Requirement » Using "will" as the search string, find the matching lines below and copy them.

Segment Start: Material provided

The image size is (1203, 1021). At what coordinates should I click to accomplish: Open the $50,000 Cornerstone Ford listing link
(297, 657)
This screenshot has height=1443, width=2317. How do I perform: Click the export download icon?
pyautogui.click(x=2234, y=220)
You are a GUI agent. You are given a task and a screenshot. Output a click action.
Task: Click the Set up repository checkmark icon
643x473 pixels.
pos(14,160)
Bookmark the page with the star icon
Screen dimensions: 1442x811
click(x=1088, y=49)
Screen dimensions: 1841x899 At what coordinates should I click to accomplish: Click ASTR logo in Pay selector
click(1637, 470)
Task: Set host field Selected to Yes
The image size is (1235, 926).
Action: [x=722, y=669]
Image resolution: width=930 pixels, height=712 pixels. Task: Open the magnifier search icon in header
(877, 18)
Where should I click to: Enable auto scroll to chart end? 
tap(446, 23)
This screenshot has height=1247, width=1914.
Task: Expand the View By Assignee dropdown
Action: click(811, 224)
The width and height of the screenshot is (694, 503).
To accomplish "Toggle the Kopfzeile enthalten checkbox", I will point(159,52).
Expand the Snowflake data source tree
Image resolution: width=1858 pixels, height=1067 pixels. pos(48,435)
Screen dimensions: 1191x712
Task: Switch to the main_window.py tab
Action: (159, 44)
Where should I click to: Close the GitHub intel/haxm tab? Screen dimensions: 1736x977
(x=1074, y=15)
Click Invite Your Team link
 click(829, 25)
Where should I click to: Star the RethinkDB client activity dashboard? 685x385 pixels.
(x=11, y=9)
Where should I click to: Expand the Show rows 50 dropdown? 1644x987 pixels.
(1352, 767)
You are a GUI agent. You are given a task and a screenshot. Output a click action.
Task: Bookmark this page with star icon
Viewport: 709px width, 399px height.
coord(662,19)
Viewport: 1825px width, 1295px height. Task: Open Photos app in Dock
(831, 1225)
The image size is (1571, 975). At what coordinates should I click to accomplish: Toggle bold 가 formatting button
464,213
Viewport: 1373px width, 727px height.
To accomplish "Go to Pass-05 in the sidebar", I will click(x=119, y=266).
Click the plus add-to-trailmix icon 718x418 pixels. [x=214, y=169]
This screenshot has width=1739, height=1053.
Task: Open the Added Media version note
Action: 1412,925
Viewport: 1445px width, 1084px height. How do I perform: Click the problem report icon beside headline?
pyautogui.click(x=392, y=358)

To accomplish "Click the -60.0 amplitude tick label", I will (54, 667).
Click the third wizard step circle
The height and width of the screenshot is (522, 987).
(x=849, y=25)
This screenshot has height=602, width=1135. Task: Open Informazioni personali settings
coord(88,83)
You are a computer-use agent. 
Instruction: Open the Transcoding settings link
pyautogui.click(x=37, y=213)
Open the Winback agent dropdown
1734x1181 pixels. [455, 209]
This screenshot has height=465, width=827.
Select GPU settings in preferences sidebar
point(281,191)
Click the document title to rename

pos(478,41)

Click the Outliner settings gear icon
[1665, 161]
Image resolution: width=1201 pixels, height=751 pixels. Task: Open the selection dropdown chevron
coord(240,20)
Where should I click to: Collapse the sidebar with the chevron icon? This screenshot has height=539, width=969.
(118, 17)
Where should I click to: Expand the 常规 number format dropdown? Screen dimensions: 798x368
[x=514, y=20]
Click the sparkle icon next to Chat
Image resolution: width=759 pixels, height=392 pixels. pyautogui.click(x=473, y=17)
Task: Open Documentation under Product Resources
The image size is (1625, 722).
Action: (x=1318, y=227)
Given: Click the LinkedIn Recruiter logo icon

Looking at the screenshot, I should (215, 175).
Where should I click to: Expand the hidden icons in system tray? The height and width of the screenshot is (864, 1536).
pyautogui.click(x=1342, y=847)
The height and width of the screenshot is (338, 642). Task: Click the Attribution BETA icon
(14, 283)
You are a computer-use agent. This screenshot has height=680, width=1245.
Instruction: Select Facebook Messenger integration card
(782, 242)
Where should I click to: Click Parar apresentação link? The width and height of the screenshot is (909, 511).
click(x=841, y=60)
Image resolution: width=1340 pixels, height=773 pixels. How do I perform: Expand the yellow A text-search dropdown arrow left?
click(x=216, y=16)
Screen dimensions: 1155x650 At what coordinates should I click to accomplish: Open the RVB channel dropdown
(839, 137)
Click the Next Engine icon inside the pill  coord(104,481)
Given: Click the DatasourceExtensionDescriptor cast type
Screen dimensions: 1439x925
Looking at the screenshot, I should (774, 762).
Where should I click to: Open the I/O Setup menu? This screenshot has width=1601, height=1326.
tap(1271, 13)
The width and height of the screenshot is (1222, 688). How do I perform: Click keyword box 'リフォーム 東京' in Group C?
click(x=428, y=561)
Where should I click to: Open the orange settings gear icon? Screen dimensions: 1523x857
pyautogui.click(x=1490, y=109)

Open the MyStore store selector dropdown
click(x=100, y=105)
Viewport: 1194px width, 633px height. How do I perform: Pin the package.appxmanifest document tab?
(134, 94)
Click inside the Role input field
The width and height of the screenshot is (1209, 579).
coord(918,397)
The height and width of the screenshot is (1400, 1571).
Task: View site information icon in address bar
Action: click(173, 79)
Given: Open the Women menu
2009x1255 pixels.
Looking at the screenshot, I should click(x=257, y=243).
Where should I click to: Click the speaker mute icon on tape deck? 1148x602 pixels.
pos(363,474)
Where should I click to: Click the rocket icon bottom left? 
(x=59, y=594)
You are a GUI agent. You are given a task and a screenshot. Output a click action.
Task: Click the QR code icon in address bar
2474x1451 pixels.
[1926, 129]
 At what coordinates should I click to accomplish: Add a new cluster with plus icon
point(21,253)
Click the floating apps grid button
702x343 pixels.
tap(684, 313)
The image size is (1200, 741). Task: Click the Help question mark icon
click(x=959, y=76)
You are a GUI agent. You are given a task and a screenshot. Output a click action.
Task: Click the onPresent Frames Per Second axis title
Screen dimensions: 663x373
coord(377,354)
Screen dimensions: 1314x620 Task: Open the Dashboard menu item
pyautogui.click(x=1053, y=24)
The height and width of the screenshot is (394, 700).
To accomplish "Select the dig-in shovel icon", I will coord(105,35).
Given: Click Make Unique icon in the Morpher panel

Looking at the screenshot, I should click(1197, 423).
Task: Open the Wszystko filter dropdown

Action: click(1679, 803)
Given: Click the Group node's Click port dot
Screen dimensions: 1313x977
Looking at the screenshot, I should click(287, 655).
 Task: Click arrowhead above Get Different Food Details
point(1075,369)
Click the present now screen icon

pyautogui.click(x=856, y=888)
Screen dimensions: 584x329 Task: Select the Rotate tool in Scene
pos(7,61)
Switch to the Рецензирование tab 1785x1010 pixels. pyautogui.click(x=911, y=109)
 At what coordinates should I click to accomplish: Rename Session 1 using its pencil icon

Segment End: Material provided

Exercise output »
To accomplish "Toggle the Kopfzeile enthalten checkbox", I will point(159,52).
To accomplish "Go to Pass-05 in the sidebar", I will click(x=119, y=266).
To accomplish "Click the -60.0 amplitude tick label", I will (54, 667).
To accomplish "Select the dig-in shovel icon", I will coord(105,35).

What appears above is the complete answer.